Psoriasis has been previously associated with anxiety disorders. Harter and colleagues [34] demonstrated that patients with a lifetime history of generalised anxiety disorder or panic disorder reported significantly higher lifetime prevalence rates for dermatological disorders, including psoriasis. Why this association is seen with anxiety disorders only in our sample population is unclear.

Thyroid disorders and metabolic risk factors have also been associated with anxiety disorders. In our study, anxiety was linked to a combination of the most common risk factors for metabolic disorders, such as hypertension, diabetes, hypercholesterolemia and obesity, which Culpepper and colleagues reported to be all likely due to a prolonged stress response in patients with untreated anxiety disorder [2]. Similarly, Simon et al. [35] reported an increased risk of thyroid disorders in patients with generalised anxiety disorder, social phobia or panic disorder and recommended screening for thyroid dysfunction in patients with anxiety disorders.

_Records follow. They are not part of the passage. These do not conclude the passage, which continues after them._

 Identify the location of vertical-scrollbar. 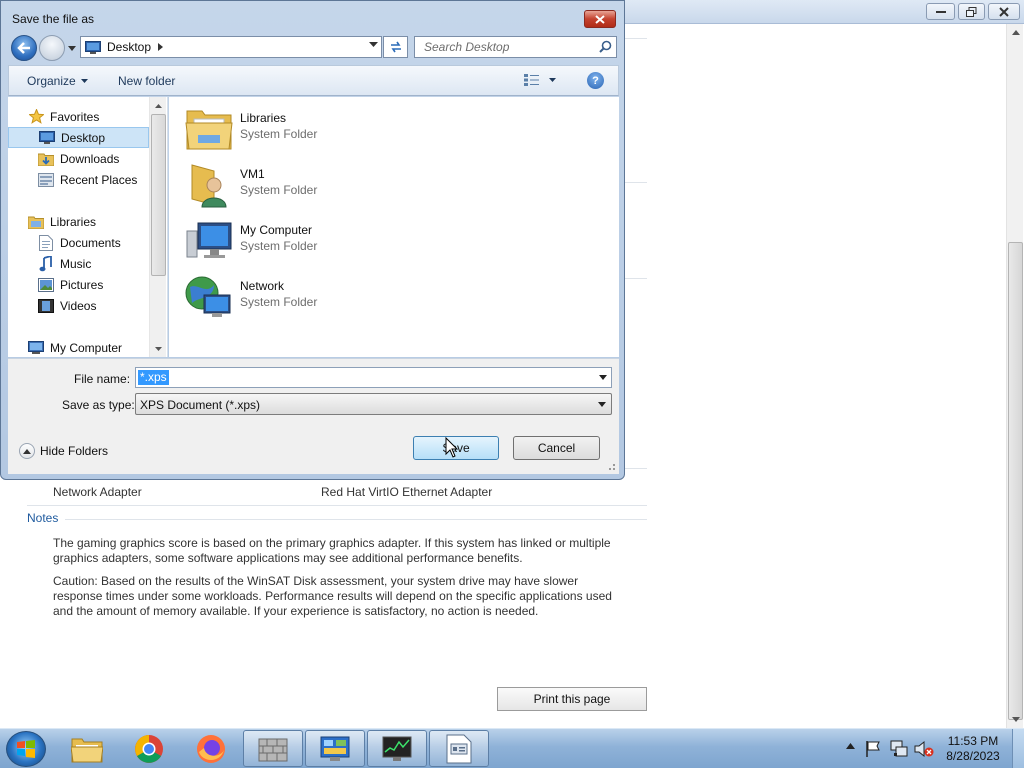
(1014, 376).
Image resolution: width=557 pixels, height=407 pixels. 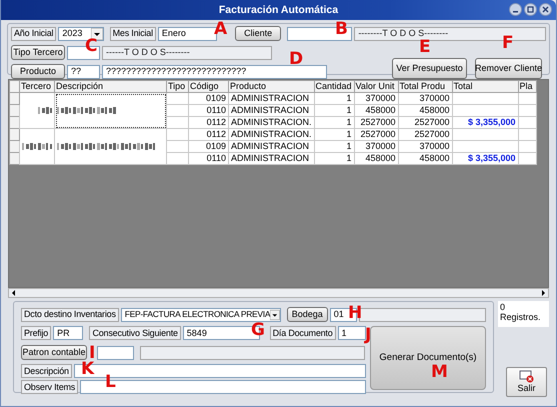 What do you see at coordinates (425, 86) in the screenshot?
I see `column-header: Total Produ` at bounding box center [425, 86].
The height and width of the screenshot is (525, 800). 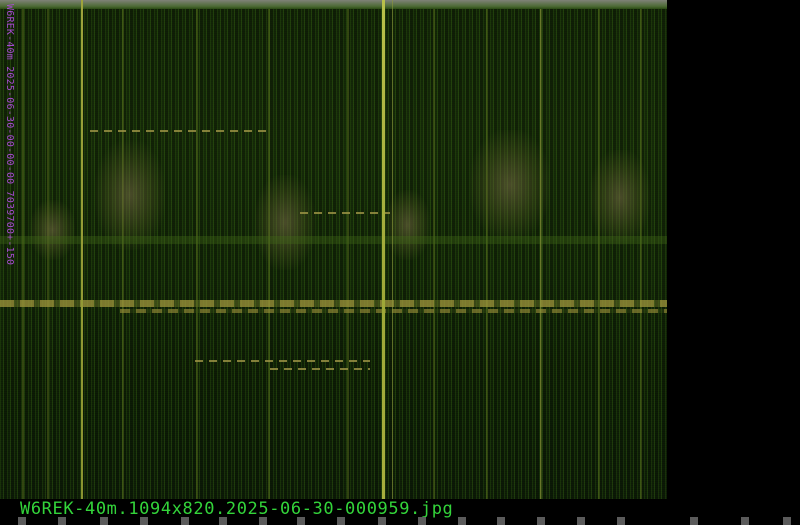 I want to click on horizontal-band, so click(x=334, y=240).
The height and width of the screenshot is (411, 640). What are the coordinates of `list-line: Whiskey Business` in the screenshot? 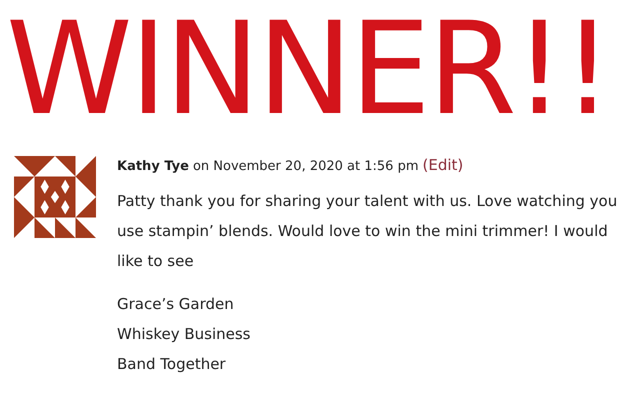 It's located at (184, 334).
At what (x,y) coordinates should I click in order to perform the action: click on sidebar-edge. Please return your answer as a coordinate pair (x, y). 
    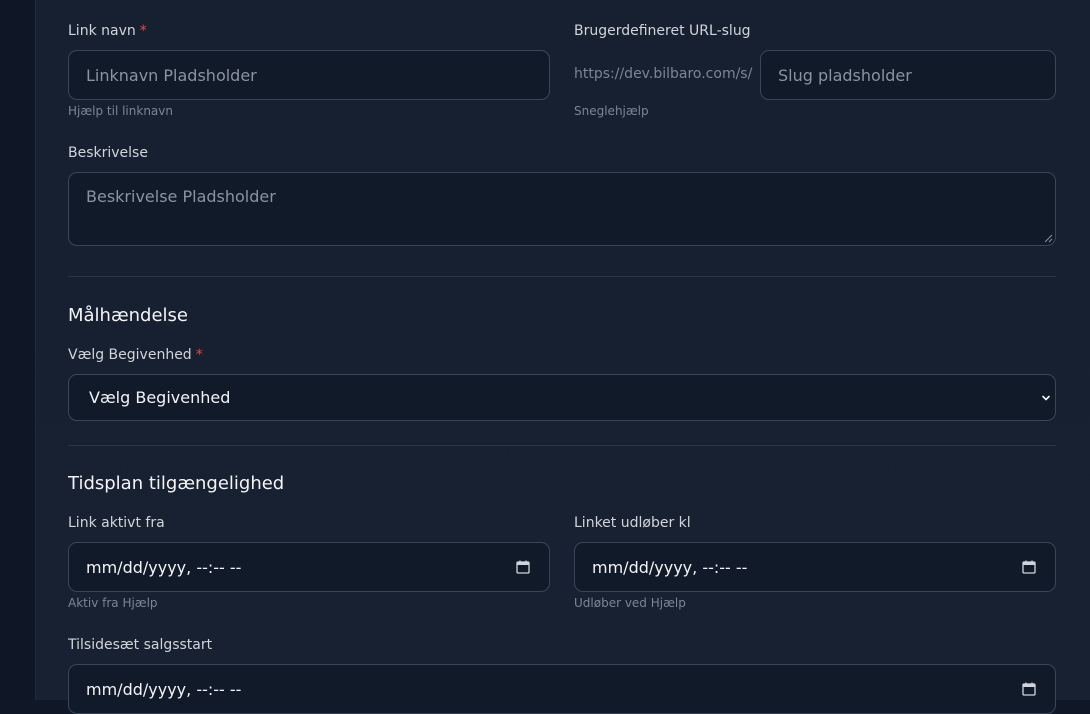
    Looking at the image, I should click on (18, 350).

Our data suggest that both mood and anxiety disorders are associated with overall medical burden. These findings are consistent with previous studies showing both depression and anxiety to be associated with an increased number of somatic conditions [5, 76]. It is plausible that this relationship may be due to mood and anxiety disorders causing physiological changes, as well as poorer self-care and treatment adherence, which in turn increase medical burden [36]. On the other hand, an increased physical burden, causing functional impairment, may result in the development of an anxiety and/or mood disorder, which have been shown to have a negative impact on clinical outcomes [77].

A major strength of our study is that the sample population spans the full adult age range, in contrast to previous studies that have mainly focused on older patients. An age interaction was only evident when exploring the association between mood disorders and pulmonary disease; thus the relationship between mental illness and each of the physical conditions was consistent across all ages. Further strengths of the study include the measurement of mood and anxiety disorders, diagnoses were made utilising semi-structured clinical interviews (SCID-IV), a gold standard tool, and the consideration of several possible confounding factors. However, our observations must be considered with caution. Ascertaining medical conditions by a self-report checklist may be compromised by imperfect recall and response bias error. Although many of these disorders were based on self-report of a physician’s diagnosis, which have been demonstrated to generally agree with medical record data [78], where possible this was confirmed by medical records, medication use or clinical data. The cross-sectional nature of the study does not allow verification of a cause-effect relationship between mental and physical illness, longitudinal studies are needed to determine the directionality of this relationship. Finally, we were unable to make a distinction between diseases with an episodic course and those with ongoing symptoms, which may impact differently on psychological status.

Conclusion

Our study provides further population-based evidence supporting the link between mental and physical illness in men. Recognising the link between these illnesses is important in order to manage the development of mood and anxiety disorders in response to a medical condition, or the presence of physical pathologies due to predisposing psychiatric disorders. Integrating treatment approaches and monitoring comorbidity of mental and physical illnesses is likely to improve disease course and outcome as well as enhance patients’ functional and health status, potentially reducing healthcare utilisation.